Segment Start: DATA FOR ANALYSIS
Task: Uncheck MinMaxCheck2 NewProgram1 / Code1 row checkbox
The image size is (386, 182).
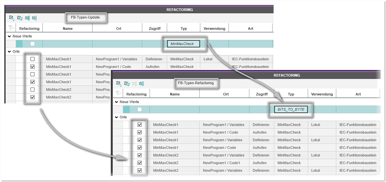Action: point(140,163)
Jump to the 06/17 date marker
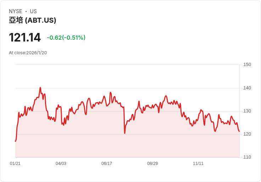 [107, 164]
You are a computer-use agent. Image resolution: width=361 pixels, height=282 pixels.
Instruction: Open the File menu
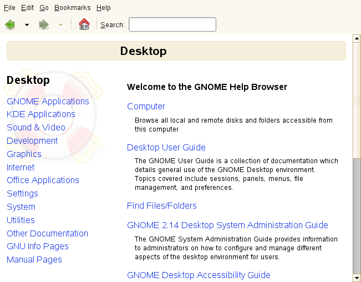[9, 8]
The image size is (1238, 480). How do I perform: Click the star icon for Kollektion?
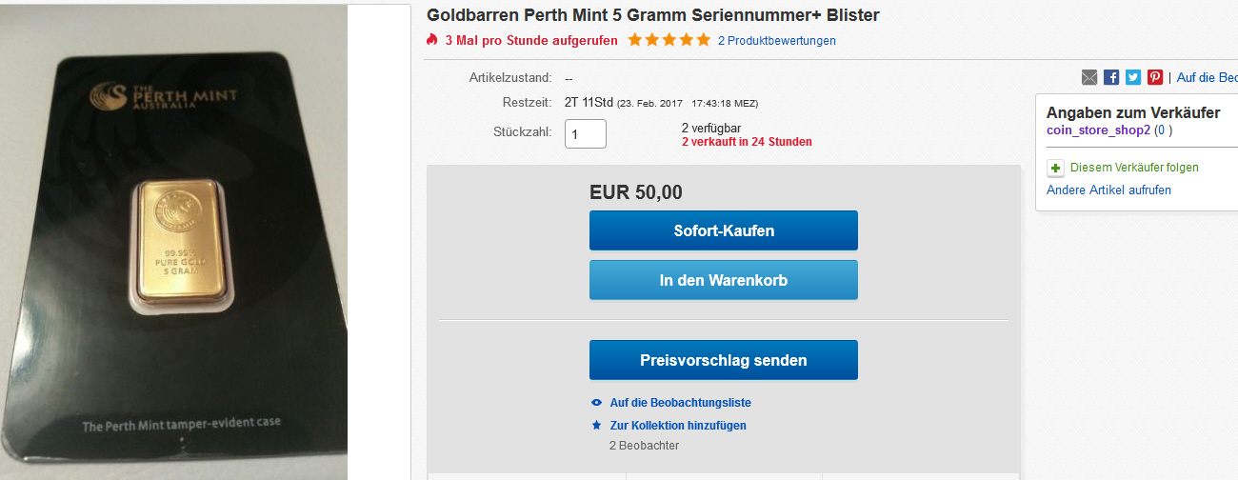pyautogui.click(x=596, y=426)
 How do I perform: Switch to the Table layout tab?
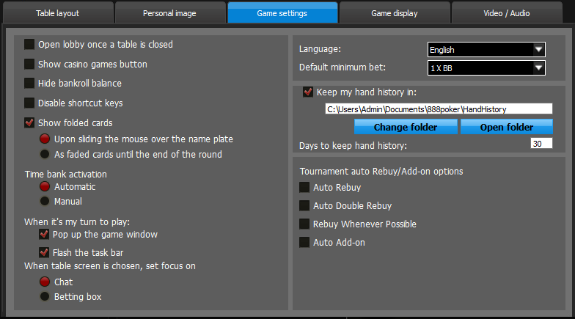tap(57, 13)
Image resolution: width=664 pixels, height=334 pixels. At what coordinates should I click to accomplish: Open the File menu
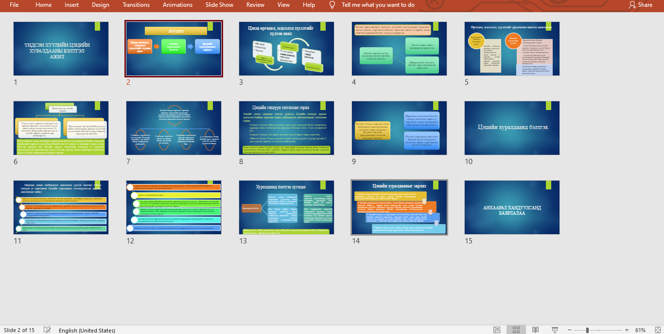(14, 5)
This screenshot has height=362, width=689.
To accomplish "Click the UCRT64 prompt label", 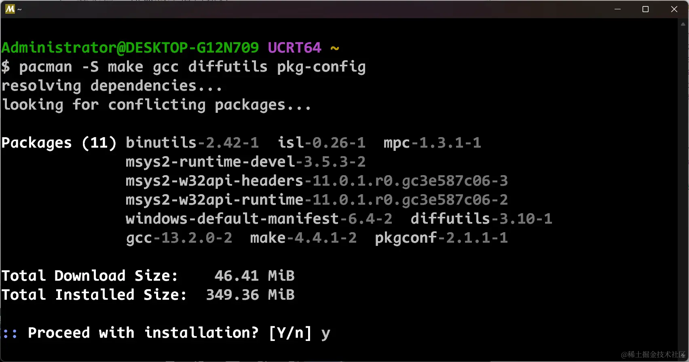I will point(294,48).
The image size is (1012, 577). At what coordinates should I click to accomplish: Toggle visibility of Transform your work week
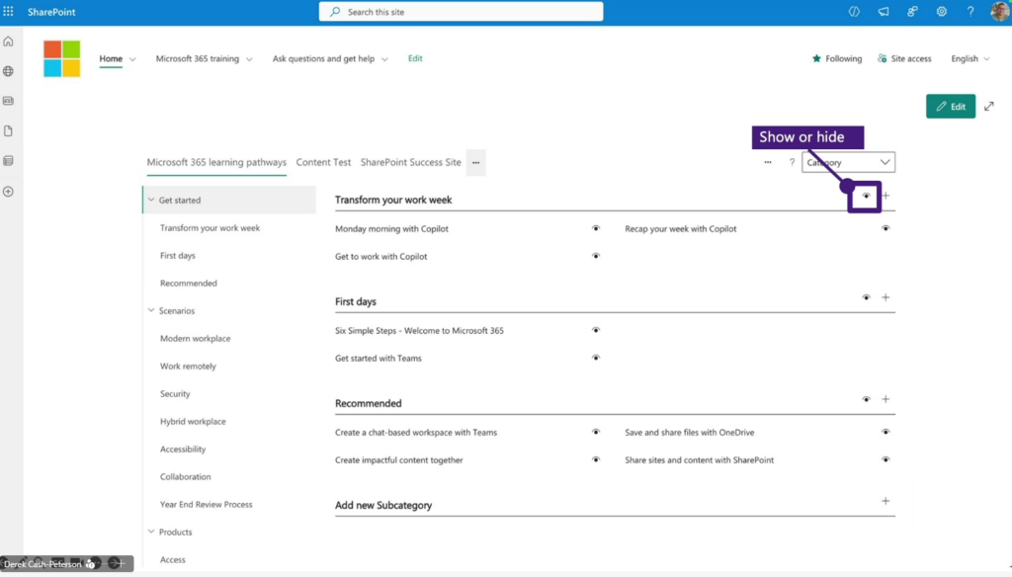click(x=866, y=196)
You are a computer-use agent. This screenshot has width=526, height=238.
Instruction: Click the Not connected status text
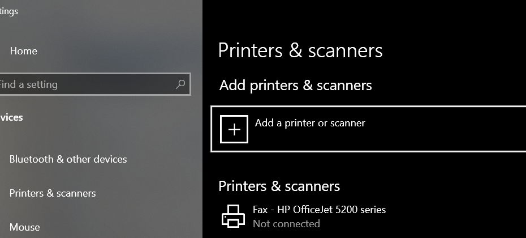point(286,224)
Segment End: DATA FOR ANALYSIS
REQUIRED ACTION: Collect, from the material above, every line containing the word "screenshot".

RESPONSE:
This screenshot has height=362, width=689.
You are a computer-use agent. This screenshot has width=526, height=238.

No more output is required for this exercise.